Sebbene quello dei Finzi-Contini sia sempre stato, per ammissione dello stesso Bassani, una specie di giardino dell’anima, uno dei non-luoghi per eccellenza della letteratura italiana del ‘900, tutti, a quei tempi, specie tra i letterati della cerchia del Botteghe Oscure che avevano il privilegio di soggiornare nel borgo medievale, ospiti di Marguerite Caetani Chapin, sapevano che quell’angolo di verdura in cui evolvono le tormentate vicende di Giorgio (la cui identità resterà sempre ignota) e Micòl Finzi-Contini, fosse in realtà proprio il giardino di Ninfa. “Durante quel pasto, che si svolse in compagnia degli ospiti americani della famiglia Caetani, ricordo che il maestro, i cui trascorsi al giardino di Ninfa venivano comunque spesso piacevolmente evocati, fece a tutti una confidenza inedita, che mi emozionò particolarmente – confessa Marchetti – Disse: In questo giardino ho scritto non solo le prime bozze del Il Giardino dei Finzi-Contini, ma anche tutte le parti del romanzo che reputo le migliori, le più piacevoli, quelle che mi sono costate meno fatica, meno dubbi. E anche meno correzioni”.
Aveva un angolo, inoltre, Bassani, nel giardino di Ninfa, che considerava come una specie di appendice del suo studio. Una fonte di grande intimità. Molti dei passaggi iniziali del romanzo, quelli letti ai tanti amici della redazione romana della Feltrinelli di via Arenula, a Roma, qualche anno prima dell’uscita nelle librerie, con tutta probabilità, deve averli scritti lì.
C’è un posto preciso, nel giardino di Ninfa, che è il luogo di Giorgio Bassani. Quello che lui chiamava il suo “punto elettivo” … Era la vecchia dogana del ‘300.
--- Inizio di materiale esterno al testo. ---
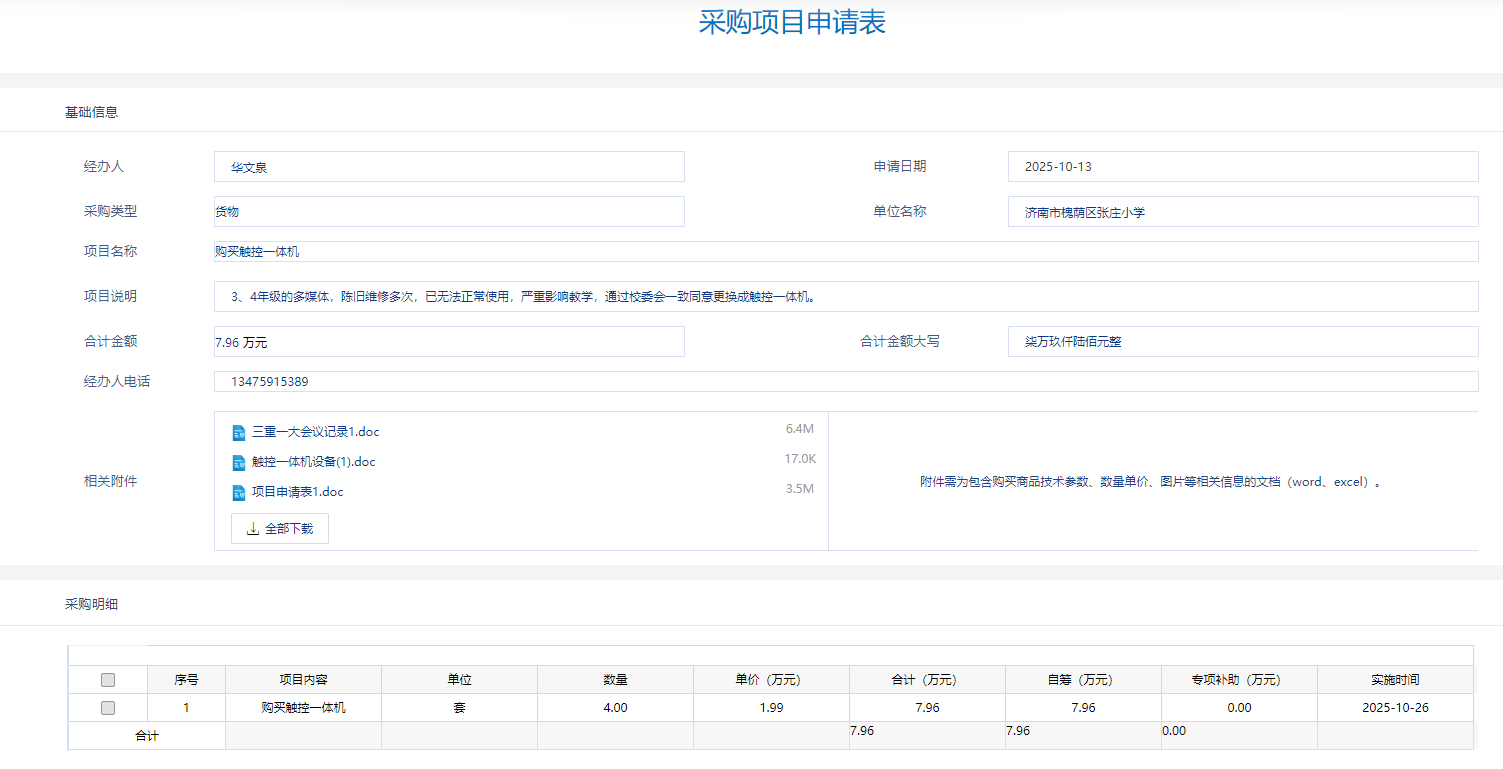Viewport: 1503px width, 769px height.
Task: Click 全部下载 to download all attachments
Action: [279, 528]
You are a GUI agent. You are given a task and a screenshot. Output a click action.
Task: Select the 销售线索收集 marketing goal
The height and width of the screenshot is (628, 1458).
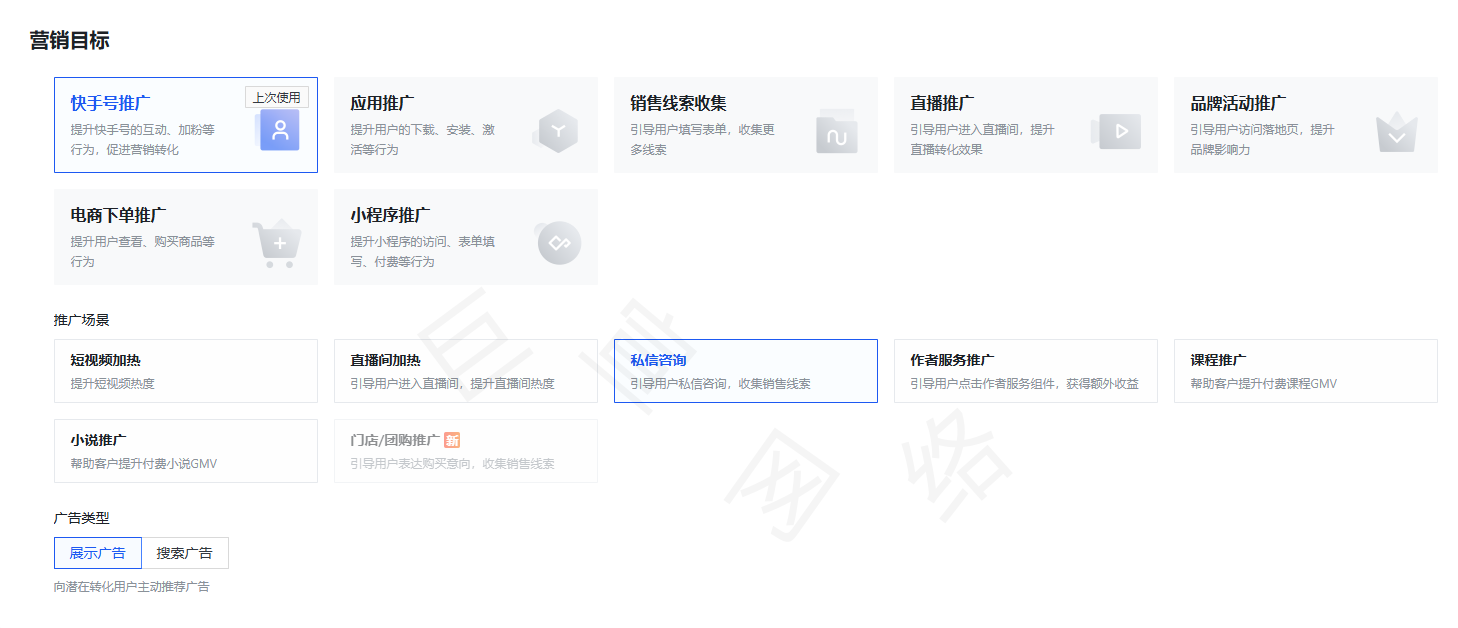click(745, 125)
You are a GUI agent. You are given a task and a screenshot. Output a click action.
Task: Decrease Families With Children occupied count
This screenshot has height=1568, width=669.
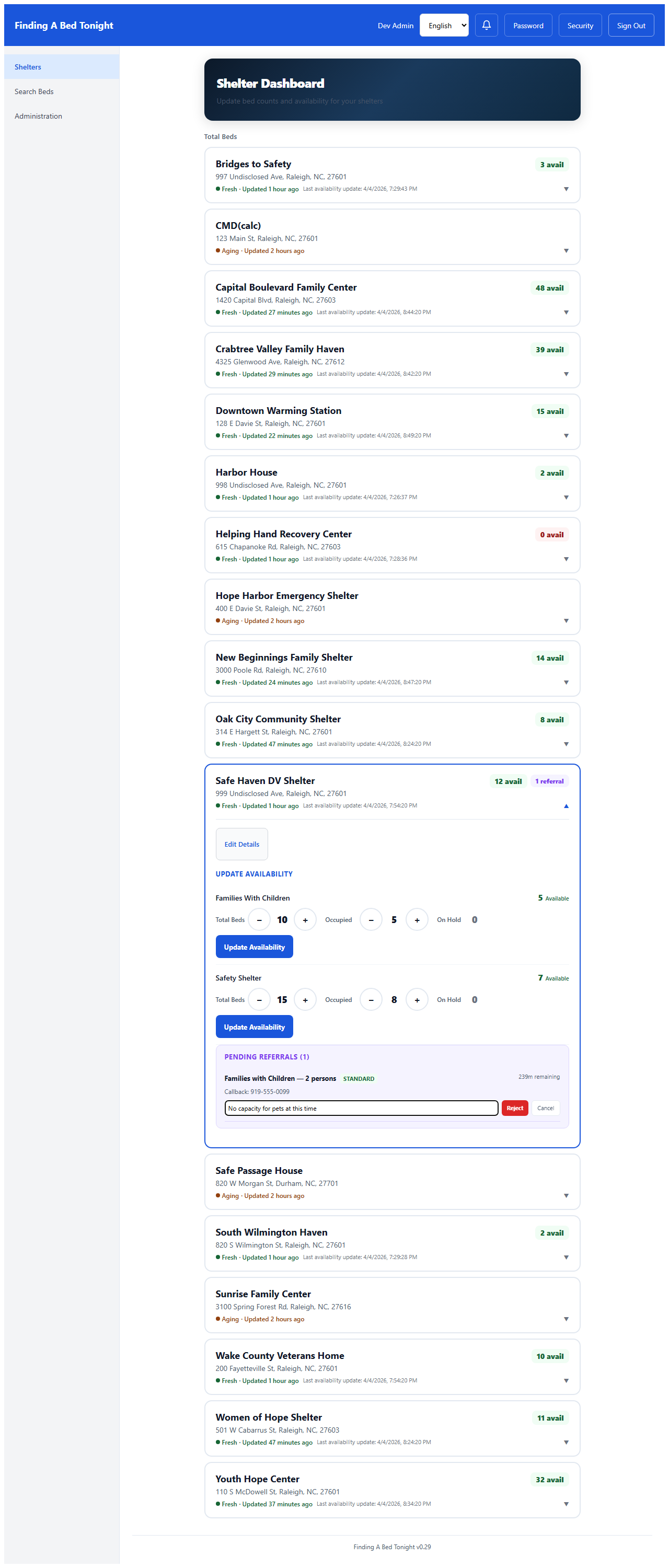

Un angolo molto evocativo del giardino, che al maestro piaceva in maniera particolare per via di un riverbero.
“Non c’è dubbio che Bassani abbia scritto il Giardino dei Finzi-Contini ovunque riuscisse ad avvertire una grande ispirazione, come del resto ci disse sempre, così come è vero però che il giardino di Ninfa sia stato, se non il più importante, uno dei posti nel quale scrisse di più. In particolare – aggiunge ancora il segretario generale della Fondazione -, c’è un posto preciso, nel giardino di Ninfa, che è il luogo di Giorgio Bassani. Quello che lui chiamava il suo “punto elettivo”, come del resto nel giardino ne avevano tutti gli artisti ospiti della famiglia Caetani, di Marguerite, del marito il duca Roffredo e della figlia e ultima discendente Caetani, Lelia. Lo stesso Bassani raccontò che tra loro c’era chi scriveva seduto sulla biforcazione di un ramo, in bilico su un albero, chi addirittura per mezzo busto immerso nell’acqua. Ecco, il suo punto elettivo era la “vecchia dogana” del ‘300. Un punto molto evocativo del giardino di Ninfa, che al maestro piaceva in maniera particolare per via di un riverbero. Essendo esposto ad est, Bassani raccontava infatti di prediligere quell’angolo soprattutto alle prime ore del mattino, quando il sole, sorgendo, rifletteva grazie al lago sul soffitto di questa vecchia dogana in pietra la luce e il tepore dei primissimi raggi di sole”.
Immagini, quelle evocate dai ricordi di Lauro Marchetti, di una tale intensità emotiva il cui bagliore è ancora lì, tangibile, nelle tracce lasciate tra le righe de Il Giardino dei Finzi-Contini: opera simbolo della letteratura novecentesca italiana che oggi, a cento anni dalla nascita di Giorgio Bassani e a una manciata di giorni dal ritrovamento del manoscritto originale, utile per un suggestivo percorso a ritroso fino alle origini del processo creativo dell’autore, ci è dato conoscere persino un poco di più.
Sapendo ad esempio cosa vedeva, di preciso, lo scrittore, quando immaginava l’amore impossibile tra Giorgio e Micòl. Luce.